----- Record extracts -----
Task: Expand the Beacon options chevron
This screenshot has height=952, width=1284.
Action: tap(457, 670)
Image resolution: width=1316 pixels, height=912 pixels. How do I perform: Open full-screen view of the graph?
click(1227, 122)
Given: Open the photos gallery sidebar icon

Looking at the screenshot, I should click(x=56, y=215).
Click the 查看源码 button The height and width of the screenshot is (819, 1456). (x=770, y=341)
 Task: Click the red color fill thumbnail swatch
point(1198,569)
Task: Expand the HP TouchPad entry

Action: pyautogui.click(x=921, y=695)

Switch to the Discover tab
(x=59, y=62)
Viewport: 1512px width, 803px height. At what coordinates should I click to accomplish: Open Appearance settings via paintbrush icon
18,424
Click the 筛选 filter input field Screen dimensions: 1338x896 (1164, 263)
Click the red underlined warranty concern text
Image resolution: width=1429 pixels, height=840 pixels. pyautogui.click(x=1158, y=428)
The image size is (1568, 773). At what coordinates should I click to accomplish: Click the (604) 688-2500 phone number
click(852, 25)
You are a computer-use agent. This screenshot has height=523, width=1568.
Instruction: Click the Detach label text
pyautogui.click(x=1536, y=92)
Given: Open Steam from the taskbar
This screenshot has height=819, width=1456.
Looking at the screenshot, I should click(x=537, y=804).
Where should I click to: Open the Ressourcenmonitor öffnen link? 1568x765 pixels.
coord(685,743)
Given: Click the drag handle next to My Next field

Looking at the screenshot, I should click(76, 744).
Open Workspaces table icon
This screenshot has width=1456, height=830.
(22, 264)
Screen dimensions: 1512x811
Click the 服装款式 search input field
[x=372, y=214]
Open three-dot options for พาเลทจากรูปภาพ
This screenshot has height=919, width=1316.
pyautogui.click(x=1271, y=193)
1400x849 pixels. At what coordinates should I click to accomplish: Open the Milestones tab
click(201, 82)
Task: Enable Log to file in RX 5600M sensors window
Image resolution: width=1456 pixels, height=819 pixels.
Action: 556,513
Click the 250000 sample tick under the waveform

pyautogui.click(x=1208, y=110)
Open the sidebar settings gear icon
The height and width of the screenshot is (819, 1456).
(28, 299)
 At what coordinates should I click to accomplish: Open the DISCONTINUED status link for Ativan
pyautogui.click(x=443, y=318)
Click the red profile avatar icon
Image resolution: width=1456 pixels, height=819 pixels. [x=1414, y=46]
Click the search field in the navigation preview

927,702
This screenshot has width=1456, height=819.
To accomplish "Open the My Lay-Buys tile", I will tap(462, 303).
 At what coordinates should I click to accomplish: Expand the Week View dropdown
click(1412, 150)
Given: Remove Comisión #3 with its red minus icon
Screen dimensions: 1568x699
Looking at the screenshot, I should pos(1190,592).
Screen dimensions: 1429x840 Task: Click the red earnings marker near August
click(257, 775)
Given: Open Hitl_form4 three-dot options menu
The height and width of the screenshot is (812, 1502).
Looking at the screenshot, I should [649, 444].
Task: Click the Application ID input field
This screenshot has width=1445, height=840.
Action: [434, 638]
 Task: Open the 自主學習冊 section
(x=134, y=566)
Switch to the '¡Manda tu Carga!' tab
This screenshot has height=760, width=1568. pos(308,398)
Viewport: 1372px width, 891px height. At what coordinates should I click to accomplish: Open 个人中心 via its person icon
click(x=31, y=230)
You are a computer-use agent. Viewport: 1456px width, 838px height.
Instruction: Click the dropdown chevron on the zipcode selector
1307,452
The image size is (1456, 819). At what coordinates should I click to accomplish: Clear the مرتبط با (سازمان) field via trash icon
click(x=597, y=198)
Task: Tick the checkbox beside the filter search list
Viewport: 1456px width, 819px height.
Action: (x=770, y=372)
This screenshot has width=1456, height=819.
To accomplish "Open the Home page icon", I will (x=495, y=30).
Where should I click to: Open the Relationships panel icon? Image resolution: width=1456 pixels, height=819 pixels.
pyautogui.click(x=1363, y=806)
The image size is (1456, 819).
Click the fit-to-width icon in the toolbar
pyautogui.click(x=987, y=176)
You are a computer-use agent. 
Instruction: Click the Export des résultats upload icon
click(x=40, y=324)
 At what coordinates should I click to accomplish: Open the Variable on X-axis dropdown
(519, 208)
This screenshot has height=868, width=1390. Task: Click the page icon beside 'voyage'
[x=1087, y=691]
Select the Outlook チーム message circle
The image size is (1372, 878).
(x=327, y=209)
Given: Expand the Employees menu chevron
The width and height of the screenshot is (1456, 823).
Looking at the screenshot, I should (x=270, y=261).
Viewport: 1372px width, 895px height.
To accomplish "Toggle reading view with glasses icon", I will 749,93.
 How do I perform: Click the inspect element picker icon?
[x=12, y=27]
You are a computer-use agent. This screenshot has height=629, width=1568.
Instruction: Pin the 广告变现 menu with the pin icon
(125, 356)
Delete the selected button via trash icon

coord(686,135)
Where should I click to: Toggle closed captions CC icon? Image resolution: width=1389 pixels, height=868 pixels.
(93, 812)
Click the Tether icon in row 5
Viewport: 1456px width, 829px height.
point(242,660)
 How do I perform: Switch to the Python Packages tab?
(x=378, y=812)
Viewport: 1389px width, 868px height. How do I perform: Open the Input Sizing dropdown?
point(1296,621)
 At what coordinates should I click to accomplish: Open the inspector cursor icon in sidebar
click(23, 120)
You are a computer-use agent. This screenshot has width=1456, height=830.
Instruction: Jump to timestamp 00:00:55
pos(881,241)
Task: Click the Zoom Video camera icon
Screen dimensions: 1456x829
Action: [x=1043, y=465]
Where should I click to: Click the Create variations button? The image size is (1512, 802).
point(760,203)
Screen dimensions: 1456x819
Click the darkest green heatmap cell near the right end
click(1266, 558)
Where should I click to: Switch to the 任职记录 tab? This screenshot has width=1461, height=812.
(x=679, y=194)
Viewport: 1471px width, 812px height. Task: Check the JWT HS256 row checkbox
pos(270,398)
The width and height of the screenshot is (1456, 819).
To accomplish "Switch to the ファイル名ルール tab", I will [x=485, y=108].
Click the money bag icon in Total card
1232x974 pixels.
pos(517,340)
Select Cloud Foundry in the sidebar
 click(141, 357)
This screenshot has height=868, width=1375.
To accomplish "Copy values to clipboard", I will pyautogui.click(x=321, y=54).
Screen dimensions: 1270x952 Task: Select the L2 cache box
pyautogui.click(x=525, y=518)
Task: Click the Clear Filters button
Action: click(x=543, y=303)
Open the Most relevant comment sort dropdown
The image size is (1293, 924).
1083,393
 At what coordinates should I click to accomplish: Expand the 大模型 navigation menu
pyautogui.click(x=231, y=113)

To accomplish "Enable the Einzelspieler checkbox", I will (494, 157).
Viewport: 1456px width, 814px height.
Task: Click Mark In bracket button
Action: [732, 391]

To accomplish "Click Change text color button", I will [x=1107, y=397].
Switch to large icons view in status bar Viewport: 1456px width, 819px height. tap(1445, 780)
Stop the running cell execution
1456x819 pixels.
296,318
-----
Work instruction —
Copy out every line of the data above, exactly as given.

Exercise result —
Task: Expand the Beacon options chevron
This screenshot has height=952, width=1284.
Action: tap(457, 670)
Image resolution: width=1316 pixels, height=912 pixels. How do I perform: Open full-screen view of the graph?
click(1227, 122)
Given: Open the photos gallery sidebar icon

Looking at the screenshot, I should click(x=56, y=215).
Click the 查看源码 button The height and width of the screenshot is (819, 1456). (x=770, y=341)
 Task: Click the red color fill thumbnail swatch
point(1198,569)
Task: Expand the HP TouchPad entry

Action: pyautogui.click(x=921, y=695)

Switch to the Discover tab
(x=59, y=62)
Viewport: 1512px width, 803px height. At what coordinates should I click to accomplish: Open Appearance settings via paintbrush icon
18,424
Click the 筛选 filter input field Screen dimensions: 1338x896 (1164, 263)
Click the red underlined warranty concern text
Image resolution: width=1429 pixels, height=840 pixels. pyautogui.click(x=1158, y=428)
The image size is (1568, 773). At what coordinates should I click to accomplish: Click the (604) 688-2500 phone number
click(852, 25)
You are a computer-use agent. This screenshot has height=523, width=1568.
Instruction: Click the Detach label text
pyautogui.click(x=1536, y=92)
Given: Open Steam from the taskbar
This screenshot has height=819, width=1456.
Looking at the screenshot, I should click(x=537, y=804).
Where should I click to: Open the Ressourcenmonitor öffnen link? 1568x765 pixels.
coord(685,743)
Given: Click the drag handle next to My Next field

Looking at the screenshot, I should click(76, 744).
Open Workspaces table icon
This screenshot has width=1456, height=830.
(22, 264)
Screen dimensions: 1512x811
Click the 服装款式 search input field
[x=372, y=214]
Open three-dot options for พาเลทจากรูปภาพ
This screenshot has height=919, width=1316.
pyautogui.click(x=1271, y=193)
1400x849 pixels. At what coordinates should I click to accomplish: Open the Milestones tab
click(201, 82)
Task: Enable Log to file in RX 5600M sensors window
Image resolution: width=1456 pixels, height=819 pixels.
Action: 556,513
Click the 250000 sample tick under the waveform

pyautogui.click(x=1208, y=110)
Open the sidebar settings gear icon
The height and width of the screenshot is (819, 1456).
(28, 299)
 At what coordinates should I click to accomplish: Open the DISCONTINUED status link for Ativan
pyautogui.click(x=443, y=318)
Click the red profile avatar icon
Image resolution: width=1456 pixels, height=819 pixels. [x=1414, y=46]
Click the search field in the navigation preview

927,702
This screenshot has width=1456, height=819.
To accomplish "Open the My Lay-Buys tile", I will tap(462, 303).
 At what coordinates should I click to accomplish: Expand the Week View dropdown
click(1412, 150)
Given: Remove Comisión #3 with its red minus icon
Screen dimensions: 1568x699
Looking at the screenshot, I should pos(1190,592).
Screen dimensions: 1429x840 Task: Click the red earnings marker near August
click(257, 775)
Given: Open Hitl_form4 three-dot options menu
The height and width of the screenshot is (812, 1502).
Looking at the screenshot, I should [649, 444].
Task: Click the Application ID input field
This screenshot has width=1445, height=840.
Action: [434, 638]
 Task: Open the 自主學習冊 section
(x=134, y=566)
Switch to the '¡Manda tu Carga!' tab
This screenshot has height=760, width=1568. pos(308,398)
Viewport: 1372px width, 891px height. At what coordinates should I click to accomplish: Open 个人中心 via its person icon
click(x=31, y=230)
You are a computer-use agent. Viewport: 1456px width, 838px height.
Instruction: Click the dropdown chevron on the zipcode selector
1307,452
The image size is (1456, 819). At what coordinates should I click to accomplish: Clear the مرتبط با (سازمان) field via trash icon
click(x=597, y=198)
Task: Tick the checkbox beside the filter search list
Viewport: 1456px width, 819px height.
Action: (x=770, y=372)
This screenshot has width=1456, height=819.
To accomplish "Open the Home page icon", I will (x=495, y=30).
Where should I click to: Open the Relationships panel icon? Image resolution: width=1456 pixels, height=819 pixels.
pyautogui.click(x=1363, y=806)
The image size is (1456, 819).
Click the fit-to-width icon in the toolbar
pyautogui.click(x=987, y=176)
You are a computer-use agent. 
Instruction: Click the Export des résultats upload icon
click(x=40, y=324)
 At what coordinates should I click to accomplish: Open the Variable on X-axis dropdown
(519, 208)
This screenshot has height=868, width=1390. Task: Click the page icon beside 'voyage'
[x=1087, y=691]
Select the Outlook チーム message circle
The image size is (1372, 878).
(x=327, y=209)
Given: Expand the Employees menu chevron
The width and height of the screenshot is (1456, 823).
Looking at the screenshot, I should (x=270, y=261).
Viewport: 1372px width, 895px height.
To accomplish "Toggle reading view with glasses icon", I will 749,93.
 How do I perform: Click the inspect element picker icon?
[x=12, y=27]
You are a computer-use agent. This screenshot has height=629, width=1568.
Instruction: Pin the 广告变现 menu with the pin icon
(125, 356)
Delete the selected button via trash icon

coord(686,135)
Where should I click to: Toggle closed captions CC icon? Image resolution: width=1389 pixels, height=868 pixels.
(93, 812)
Click the Tether icon in row 5
Viewport: 1456px width, 829px height.
point(242,660)
 How do I perform: Switch to the Python Packages tab?
(x=378, y=812)
Viewport: 1389px width, 868px height. How do I perform: Open the Input Sizing dropdown?
point(1296,621)
 At what coordinates should I click to accomplish: Open the inspector cursor icon in sidebar
click(23, 120)
You are a computer-use agent. This screenshot has width=1456, height=830.
Instruction: Jump to timestamp 00:00:55
pos(881,241)
Task: Click the Zoom Video camera icon
Screen dimensions: 1456x829
Action: [x=1043, y=465]
Where should I click to: Click the Create variations button? The image size is (1512, 802).
point(760,203)
Screen dimensions: 1456x819
Click the darkest green heatmap cell near the right end
click(1266, 558)
Where should I click to: Switch to the 任职记录 tab? This screenshot has width=1461, height=812.
(x=679, y=194)
Viewport: 1471px width, 812px height. Task: Check the JWT HS256 row checkbox
pos(270,398)
The width and height of the screenshot is (1456, 819).
To accomplish "Switch to the ファイル名ルール tab", I will [x=485, y=108].
Click the money bag icon in Total card
1232x974 pixels.
pos(517,340)
Select Cloud Foundry in the sidebar
 click(141, 357)
This screenshot has height=868, width=1375.
To accomplish "Copy values to clipboard", I will pyautogui.click(x=321, y=54).
Screen dimensions: 1270x952 Task: Select the L2 cache box
pyautogui.click(x=525, y=518)
Task: Click the Clear Filters button
Action: click(x=543, y=303)
Open the Most relevant comment sort dropdown
The image size is (1293, 924).
1083,393
 At what coordinates should I click to accomplish: Expand the 大模型 navigation menu
pyautogui.click(x=231, y=113)

To accomplish "Enable the Einzelspieler checkbox", I will (494, 157).
Viewport: 1456px width, 814px height.
Task: Click Mark In bracket button
Action: [732, 391]

To accomplish "Click Change text color button", I will [x=1107, y=397].
Switch to large icons view in status bar Viewport: 1456px width, 819px height. tap(1445, 780)
Stop the running cell execution
1456x819 pixels.
296,318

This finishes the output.